13 February 2026 · 7 min read ·PAYE Basics

How Take-Home Pay Is Calculated in the UK

A plain-English guide to PAYE deductions and how gross salary becomes net monthly pay in the UK.

Summary

Use this guide to understand the exact path from gross salary to net monthly pay under PAYE. It is most useful when your payslip and online estimates do not match.

At-a-glance examples (2025/26)

Typical default outputs for quick context.

Gross salaryNet monthlyNet annualOpen
£30,000 £2,093.30 £25,119.60 View page
£50,000 £3,293.30 £39,519.60 View page
£100,000 £5,713.12 £68,557.40 View page

Gross pay and taxable pay are not always the same

Most people start with one number: annual salary. But the figure HMRC taxes can be lower if you have pension salary sacrifice, and higher if you receive taxable benefits. The key point is that your contract salary and your taxable income can diverge.

In a standard PAYE setup, your employer applies tax code allowances first, then calculates income tax across each relevant band. National Insurance is then calculated separately, with different thresholds and rates. This is why your payslip has multiple deduction lines rather than one combined tax.

When people ask why their net pay moved even though salary did not, the answer is usually in one of three places: tax code changes, pension contribution changes, or crossing a threshold where a higher marginal rate applies.

The four deductions that matter most

For most employees, net pay is driven by four core deductions. Income tax is progressive by band. National Insurance applies after its threshold. Student loan depends on your repayment plan. Pension contributions depend on contribution rate and whether they are salary sacrifice.

If you want a realistic estimate, you should always set student loan plan and pension rate explicitly. Leaving these at zero can make results look better than your actual payslip.

The practical benefit of a proper calculator is that it lets you test scenarios quickly: what happens if pension rises from 3% to 6%, or if salary moves from GBP 49,000 to GBP 52,000.

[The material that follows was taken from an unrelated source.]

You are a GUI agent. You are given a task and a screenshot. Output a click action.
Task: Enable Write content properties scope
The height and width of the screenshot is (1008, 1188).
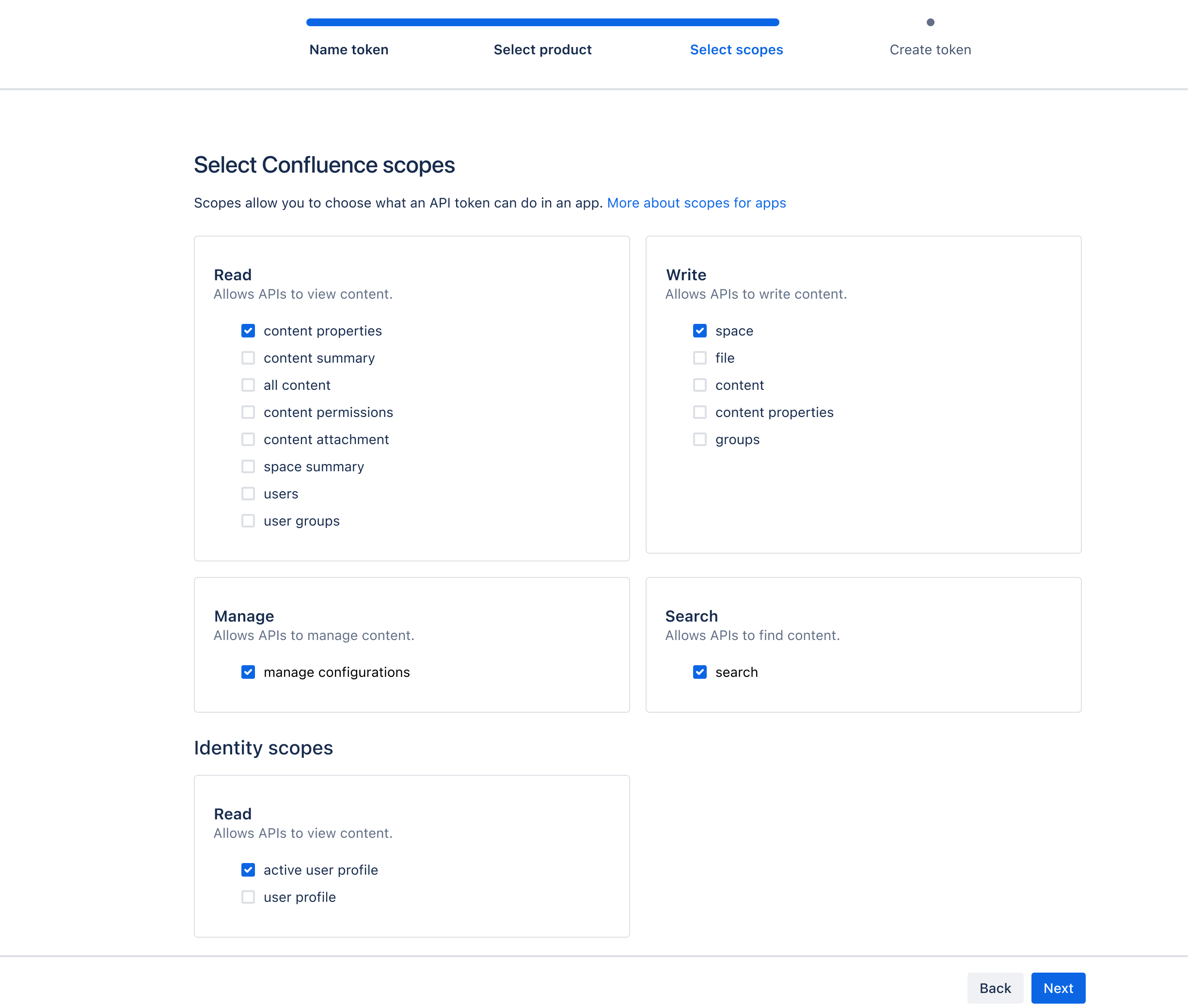click(x=699, y=413)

Use the calculator for practical scenarios

Guide FAQ

What does PAYE actually deduct first?

PAYE applies income tax based on your tax code and tax bands, then employee National Insurance is calculated using separate NI thresholds. Student loan and pension deductions are then applied according to your selected plan and contribution setup. This order matters because each deduction has its own threshold and rate rules. When reconciling a payslip, compare each line item against the matching annual estimate instead of trying to infer everything from a single net figure.

Why can two people on the same salary have different net pay?

Net pay can differ because of tax code differences, student loan plan type, pension contribution rate, salary sacrifice, and payroll timing. Two employees on the same headline salary may have materially different deductions if one has Plan 2 repayments and 5% pension while the other has no loan and no pension. The most reliable approach is to model your own setup directly, then compare that scenario to your current payslip settings.

Do monthly and annual estimates always divide perfectly?

Not always in real payroll. Calculators typically annualise first and then show monthly equivalents, while payroll systems process period-specific earnings and cumulative tax positions. That means small differences can appear in specific months, especially around bonus periods or tax code changes. Use annual estimates for planning and month-by-month payslips for reconciliation.

Can I test this guide topic in the calculator?

Yes. Use the scenario links in this guide to open prefilled states, then adjust salary, region, loan and pension settings.

Are these guide pages server-rendered for indexing?

Yes. Core content is rendered in HTML and linked to salary/city/tool pages for crawlable internal navigation.

Which assumptions are most important for accuracy?

Tax region, tax code, student loan plan, pension contribution and salary sacrifice are the key assumptions to check first.